Dopo questo atto ci saremmo aspettati le immediate ingiunzioni di demolizione, ma non ci risulta siano state fatte, almeno per quanto è a nostra conoscenza.
Eppure tutte le A.C. hanno l’obbligo, compresa la sua, della demolizione del manufatto abusivo e del ripristino dei luoghi qualora accertino l’abuso. Obbligo confermato anche dalla lettera che l’On. Claudia Mannino, deputato del M5S e autrice della proposta emendativa al DPR 380/2001 oggi L.R. 16/2016, ha inviato il 5/10/2015 a tutti i prefetti della Sicilia e alla Corte dei Conti e, per loro tramite, a tutti i comuni siciliani, compreso quello di Ragusa.
Speriamo che dopo questa nostra lettera l’A.C. di Ragusa voglia accelerare le procedure di abbattimento per ripristinare finalmente la legalità, evitandoci un’ulteriore richiesta di intervento sostitutivo della Regione.
Si mostri, poi, vicino ad Angelo Cambiano sindaco di Licata, l’unico che ha avuto il coraggio di iniziare ad abbattere gli edifici abusivi e che ha dichiarato di volersi dimettere da sindaco dopo che lo Stato lo ha lasciato solo nel ripristino della legalità in Sicilia sul fronte dell’abusivismo edilizio.
Lo chiami e gli dica che non è solo, che accanto a lui c’è anche il sindaco di Ragusa e che la sua amministrazione domani sarà al suo fianco iniziando la demolizione delle case abusive sulla costa.
Affermi con forza che la legalità a Ragusa non solo la si rispetta, ma anche la si pratica.

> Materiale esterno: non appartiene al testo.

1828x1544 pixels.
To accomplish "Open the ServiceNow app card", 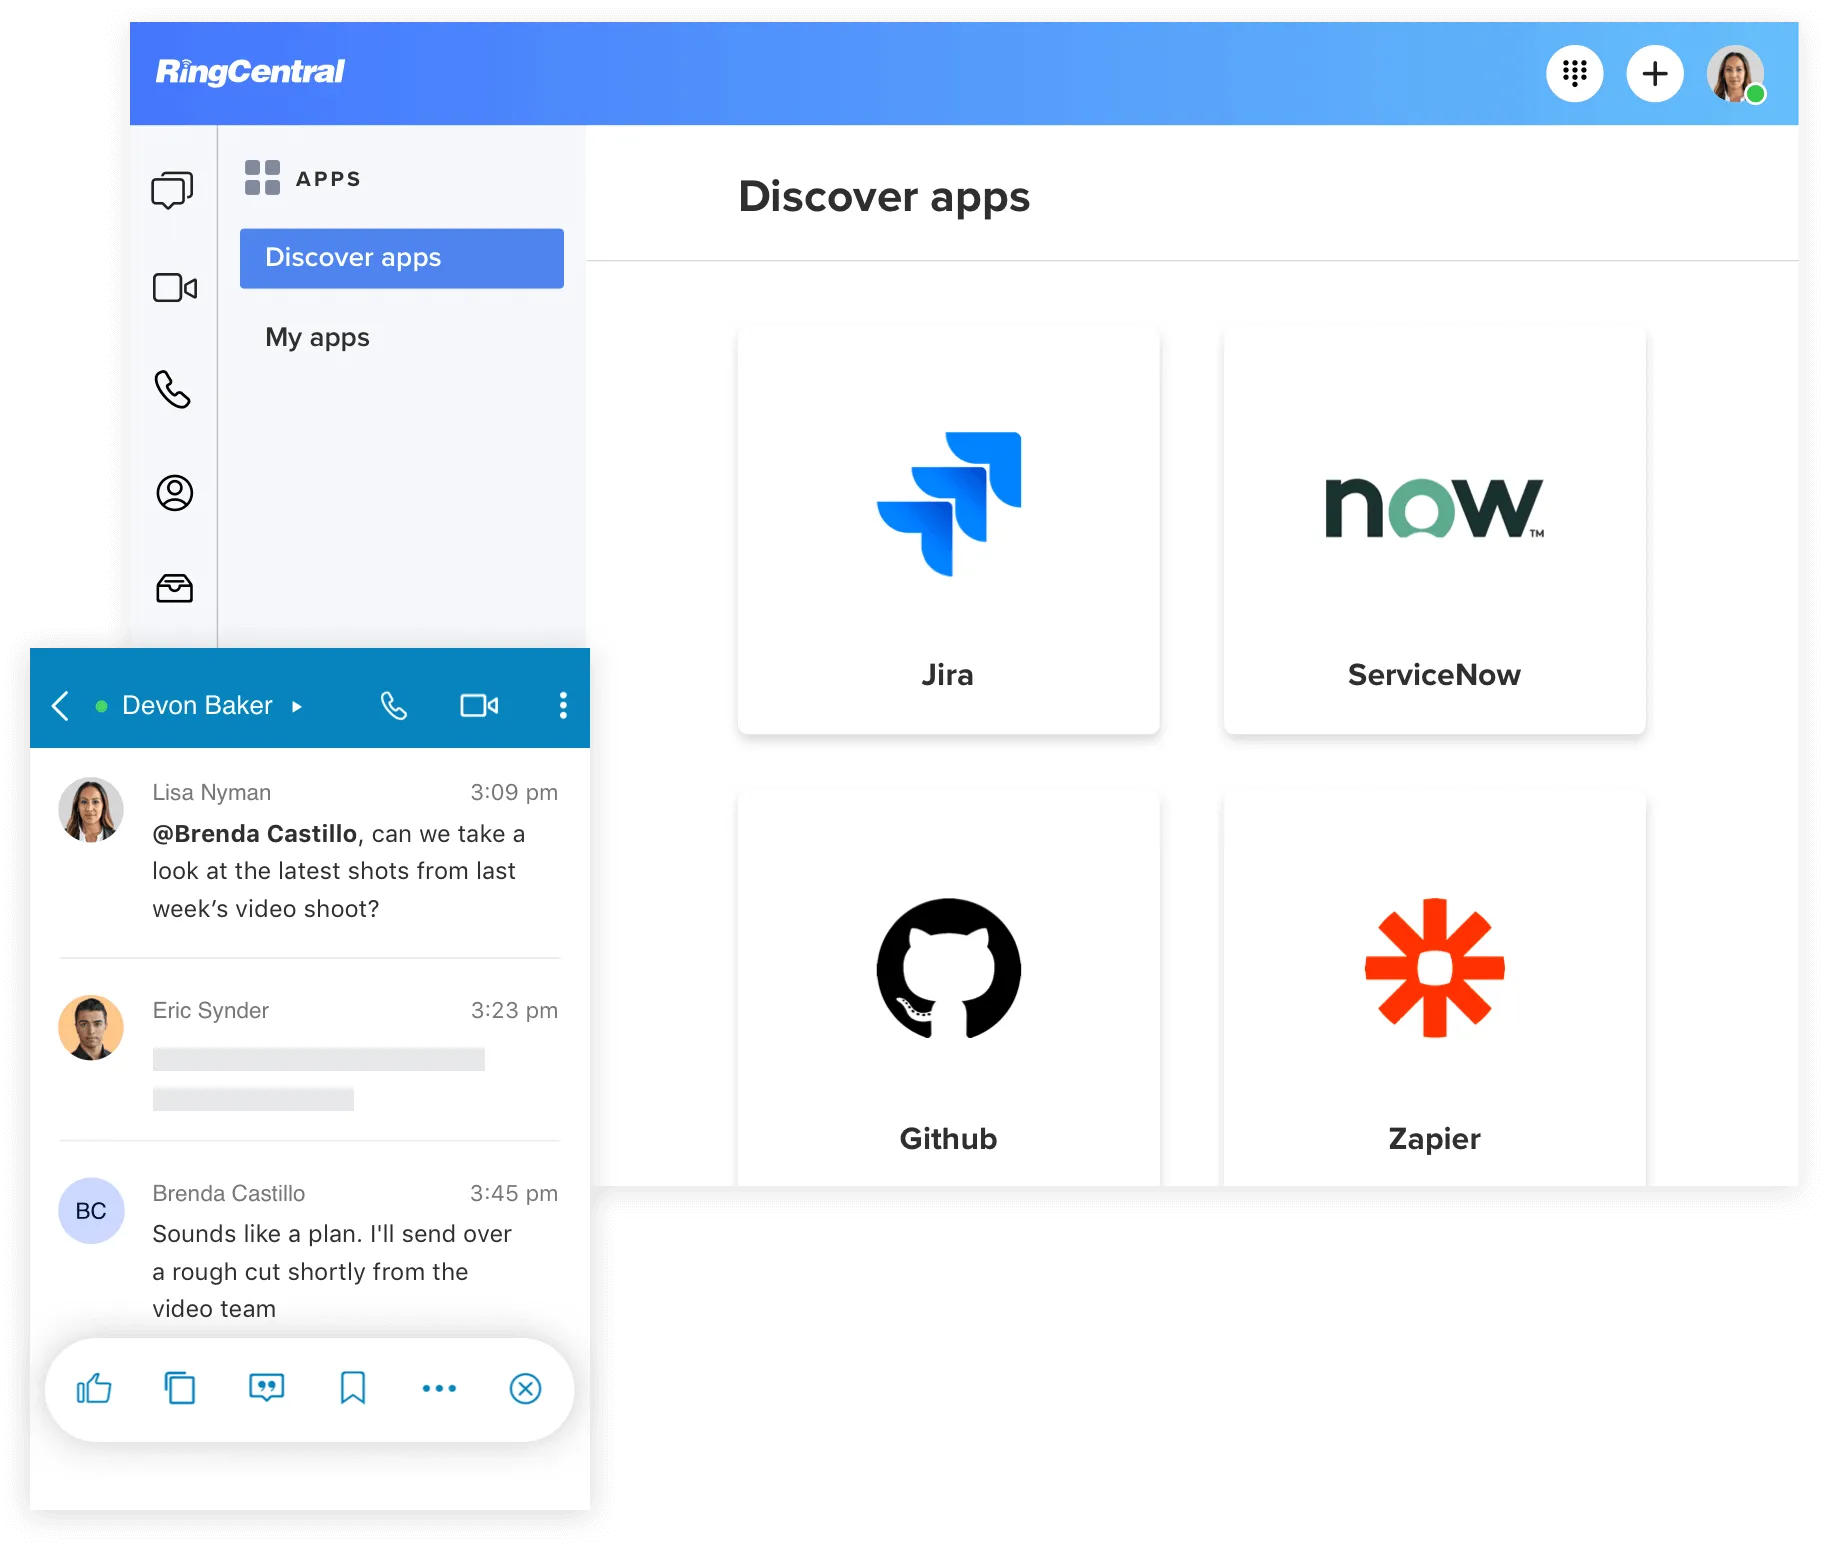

La invitiamo infine a voler applicare l’art. 31 comma 7 della L.R. 16/2016 che prevede che il segretario comunale rediga e pubblichi mensilmente, mediante affissione nell’albo comunale, i dati relativi agli immobili e alle opere realizzati abusivamente oggetto dei rapporti degli ufficiali ed agenti di polizia giudiziaria, in modo tale da rendere Ragusa uno, se non il primo, dei primi comuni siciliani a praticare la trasparenza in un settore che per molti anni la maggior parte delle A.C. siciliane hanno voluto, ad essere buoni, opaco.